For this exercise, restate word for word only the lines from the one containing "Viewport: 792px width, 331px" through the last line below. Pictures do not get copied.

*** Opening of Data for review ***

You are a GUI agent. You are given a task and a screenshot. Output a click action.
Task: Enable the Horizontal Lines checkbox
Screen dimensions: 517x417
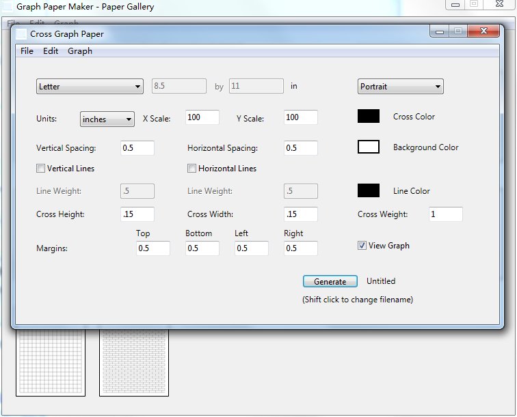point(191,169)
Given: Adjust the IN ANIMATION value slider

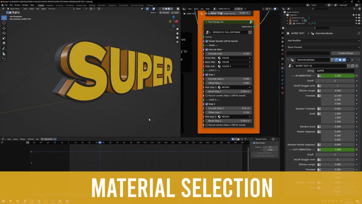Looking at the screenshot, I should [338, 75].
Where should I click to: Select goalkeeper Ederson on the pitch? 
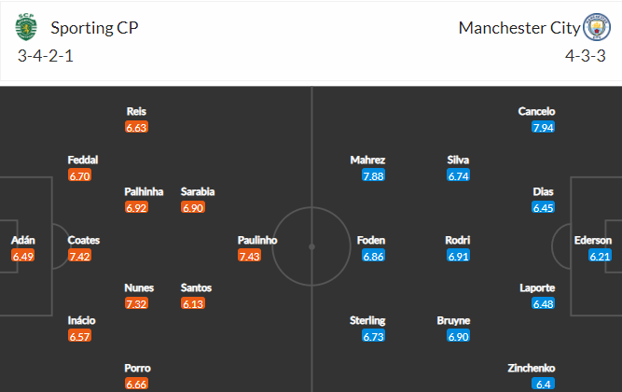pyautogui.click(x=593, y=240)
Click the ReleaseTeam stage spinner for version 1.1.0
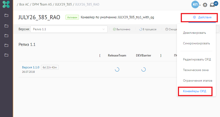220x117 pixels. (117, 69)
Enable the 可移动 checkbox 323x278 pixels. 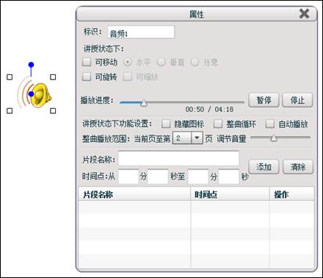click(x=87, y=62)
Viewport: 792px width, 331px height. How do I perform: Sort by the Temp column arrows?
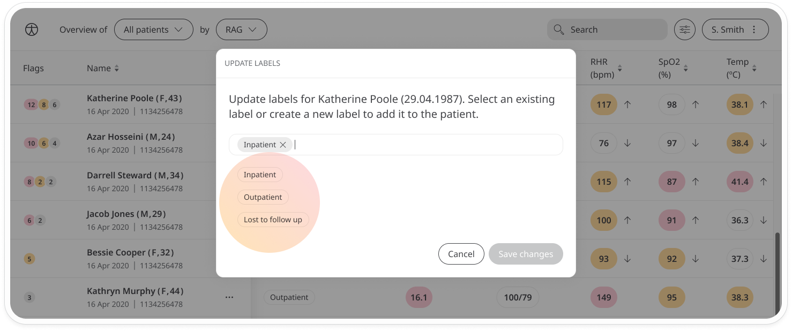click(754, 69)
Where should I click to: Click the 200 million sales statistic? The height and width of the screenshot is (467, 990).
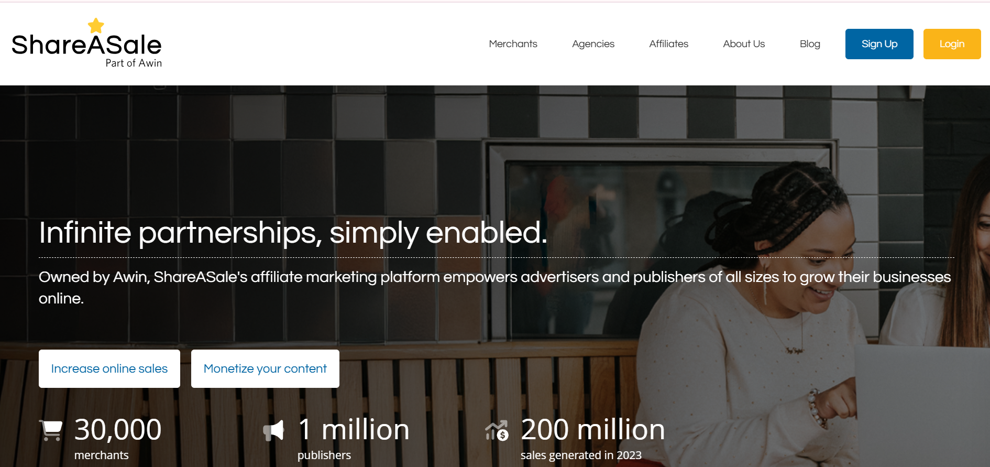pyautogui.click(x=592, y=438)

*** Close of Data for review ***

Solution to this problem:
Viewport: 792px width, 331px height. How do I perform: Sort by the Temp column arrows?
click(754, 69)
Where should I click to: Click the 200 million sales statistic? The height and width of the screenshot is (467, 990).
pyautogui.click(x=592, y=438)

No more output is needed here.